After a Rec Services staff member announces the rules, four canoes launch themselves towards each other, attempting to balance offense and defense. Armed with neon pool noodles, buckets and foam kickboards, teams of students throw, pour or launch water to sink other canoes while trying to keep their own afloat. The Late Night Battleship event was quickly filled with buckets of deliberate sabotage and screams of despair as canoes sunk into the shallow depths of the Elmen pool.
On Saturday, April 26, two Elmen staff teams coordinated the late night battleship event that took place in both the pool and the gym in the Elmen Center. The event attracted more than 150 students and was facilitated by 29 staff members. The winners were juniors Shayla White, Ana Krause, Erika Kim and Madeline Borgmeier.
Sophomore Cooper Benning participated in one of the battleship rounds.

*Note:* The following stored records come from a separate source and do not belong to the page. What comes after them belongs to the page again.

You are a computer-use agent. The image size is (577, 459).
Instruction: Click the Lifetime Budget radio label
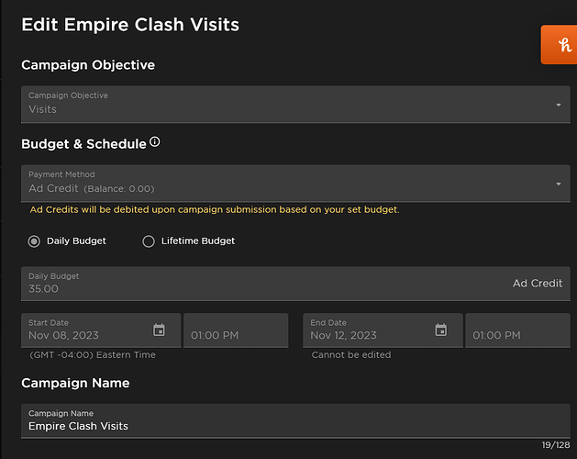click(x=198, y=241)
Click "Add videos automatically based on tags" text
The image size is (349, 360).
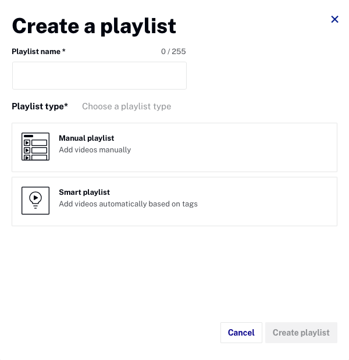pyautogui.click(x=128, y=204)
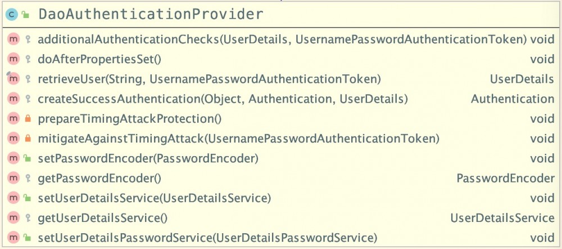The width and height of the screenshot is (562, 249).
Task: Click the method icon next to createSuccessAuthentication
Action: click(13, 99)
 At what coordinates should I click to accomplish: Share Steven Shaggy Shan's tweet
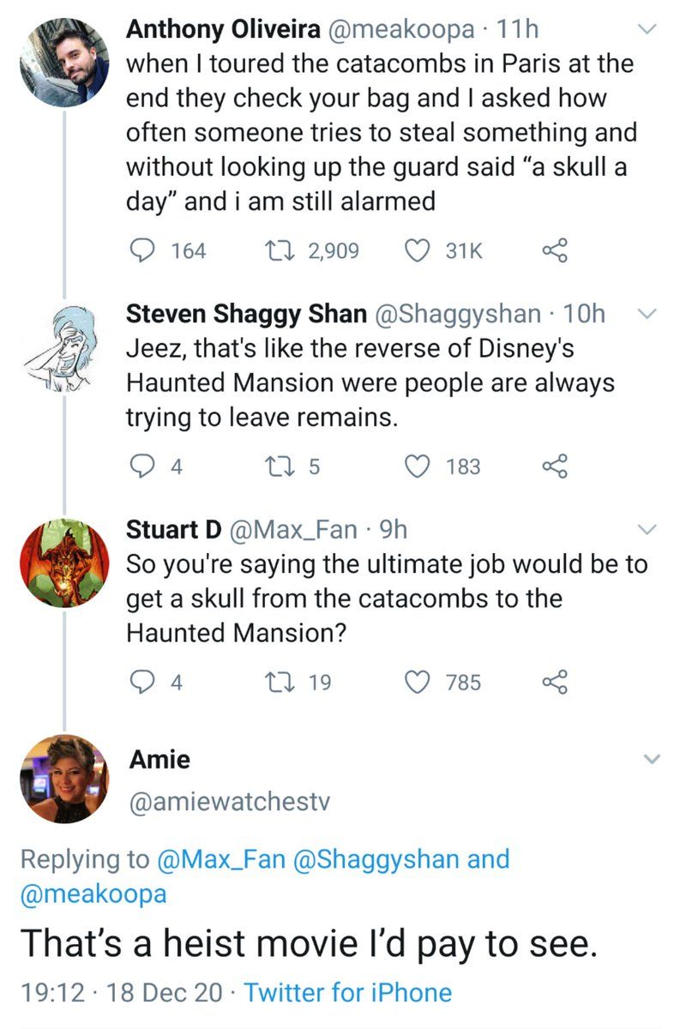pyautogui.click(x=556, y=466)
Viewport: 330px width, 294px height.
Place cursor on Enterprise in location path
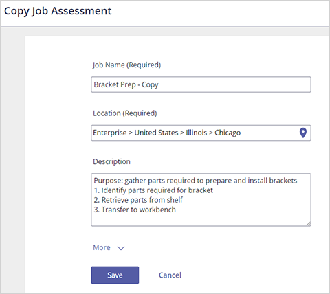pos(110,133)
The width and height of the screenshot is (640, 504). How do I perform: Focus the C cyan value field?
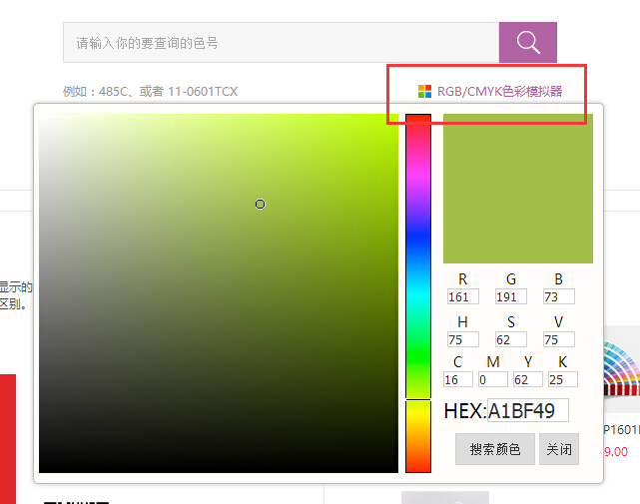tap(458, 379)
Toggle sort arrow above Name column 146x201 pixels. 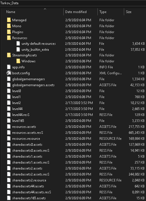pos(45,9)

He said he was excited to attend, especially since last year’s battleship event was canceled due to the COVID-19 pandemic.

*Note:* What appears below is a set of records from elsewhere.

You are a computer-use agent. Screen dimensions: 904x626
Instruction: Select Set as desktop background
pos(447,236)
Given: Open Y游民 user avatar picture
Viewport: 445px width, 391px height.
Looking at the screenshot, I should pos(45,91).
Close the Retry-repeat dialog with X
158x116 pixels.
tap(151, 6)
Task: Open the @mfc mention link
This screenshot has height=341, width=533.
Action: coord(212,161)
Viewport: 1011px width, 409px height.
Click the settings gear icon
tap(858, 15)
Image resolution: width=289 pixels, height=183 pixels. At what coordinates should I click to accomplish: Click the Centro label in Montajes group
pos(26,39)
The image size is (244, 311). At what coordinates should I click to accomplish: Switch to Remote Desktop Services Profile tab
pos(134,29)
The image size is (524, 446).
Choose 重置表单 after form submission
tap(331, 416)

“I had no idea how they were going to make the battle happen logistically, but they did, and I enjoyed the heck out of it,” Benning said. “The team aspect of it is what I enjoyed the most. You geared up with your maties and set sail for rough waters!”
Even though battleship was the main event, students could participate in informal water basketball, a belly flop competition won by Gilbert Dewitte, a build-your-own boat contest won by junior Tyl Woelber, junior Mack Braun, junior Josh Schumacher and sophomore Kaye Paschka, and a gladiator stand-off to be crowned King of the Hill won by senior Joshua Morin-Baxter and freshman Kiana Sauer.
For students who were not prepared to be soaked, there were other activities in the gym: karaoke, volleyball, bean bags (cornhole), ping pong and ring toss football. Each game was played for tickets which could be entered into a raffle for a beach-themed basket. In addition, the staff provided a meal of sloppy joes, chips and freezies because a light night event would not be complete without full bellies.
Team leaders and seniors Nate Cassady and Camryn Keyeski combined their teams to coordinate the event six weeks earlier. Their teams had five meetings in total with Elmen adult staff to plan and delegate tasks.
“It’s a lot of work, but Camryn and I worked well together,” Cassady said. “We were good at delegating and also communicating what we were doing which made it easier.”
Cassady said it was difficult to navigate COVID-19 safety policies. Students were required to wear masks when they were on the pool deck. However, they did not have to wear face masks when they were in the pool. Planning an event is a difficult task in itself. Adding a pandemic to the mix made activities harder to execute though it did not stop students from having a blast.
Assistant Director of Recreation Lydia Lindberg was the faculty member involved with advising the student leaders throughout the process of planning the event. Lindberg has had a hand in the event for five years.
“One highlight for me about these events is that they are all student organized and planned,” Lindberg said.
Lindberg was able to lend her experience to the student leaders and draw from what did and did not work in the past. One new feature that they spontaneously added this year was the King of the Hill contest. The floating lily pad that was used for the game came from Cassady’s family’s lake cabin. The activity ended up being a huge success, and they hope to incorporate it for future events.
Though the chaos eventually died down, remnants of fierce comradery linger among those present. The carnage was cleaned up but never forgotten. Those who were shipwrecked survived, never the same again.